• _Your assignment_:
Once the line with "The height and" is found in the entries below, print it and each following line exactly, stopping after the line with "Click the Find binoculars icon"; print nothing else.

• _Information supplied_:
*** Block opens ***

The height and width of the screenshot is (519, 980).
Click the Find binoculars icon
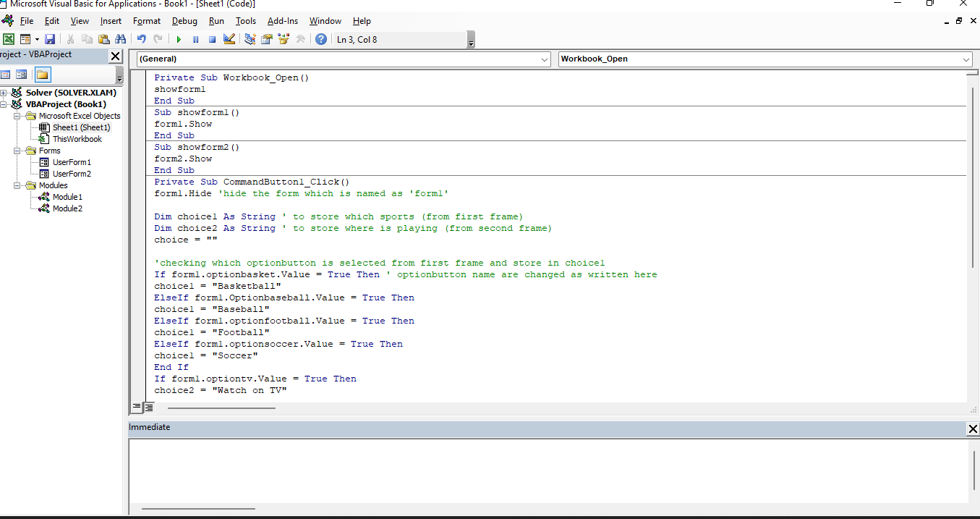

*** Block closes ***
*** Block opens ***

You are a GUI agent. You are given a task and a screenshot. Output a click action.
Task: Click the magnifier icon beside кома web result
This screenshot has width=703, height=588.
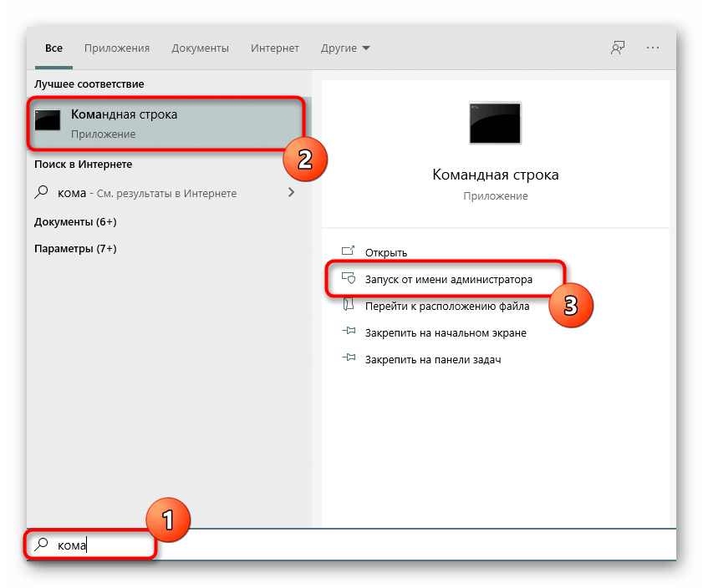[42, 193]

*** Block closes ***
*** Block opens ***

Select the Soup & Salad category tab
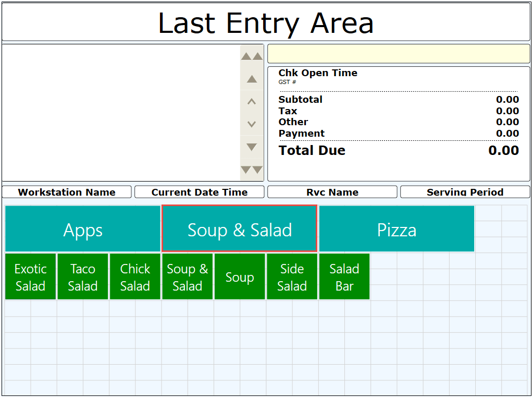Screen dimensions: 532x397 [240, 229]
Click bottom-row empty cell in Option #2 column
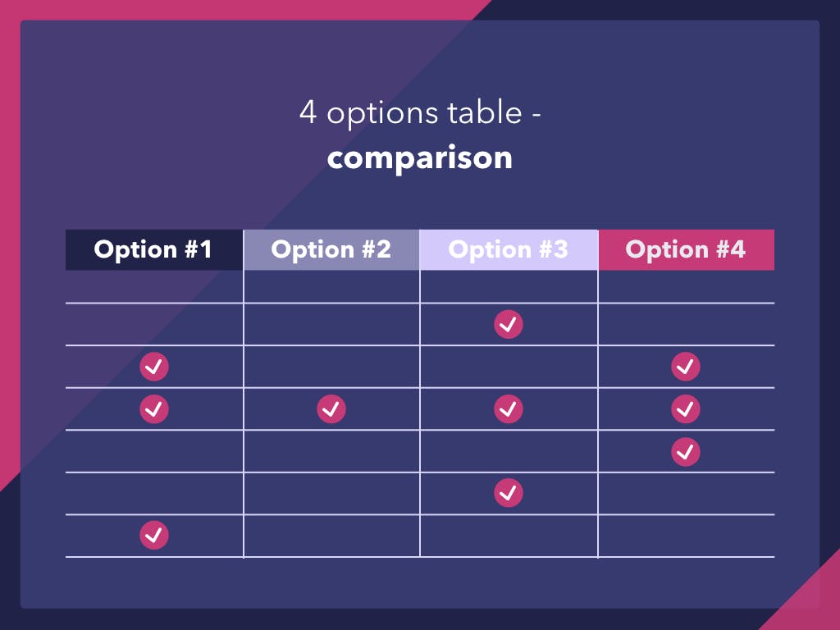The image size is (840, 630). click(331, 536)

*** Block closes ***

• _Exercise response_:
The height and width of the screenshot is (519, 980).
Click the Find binoculars icon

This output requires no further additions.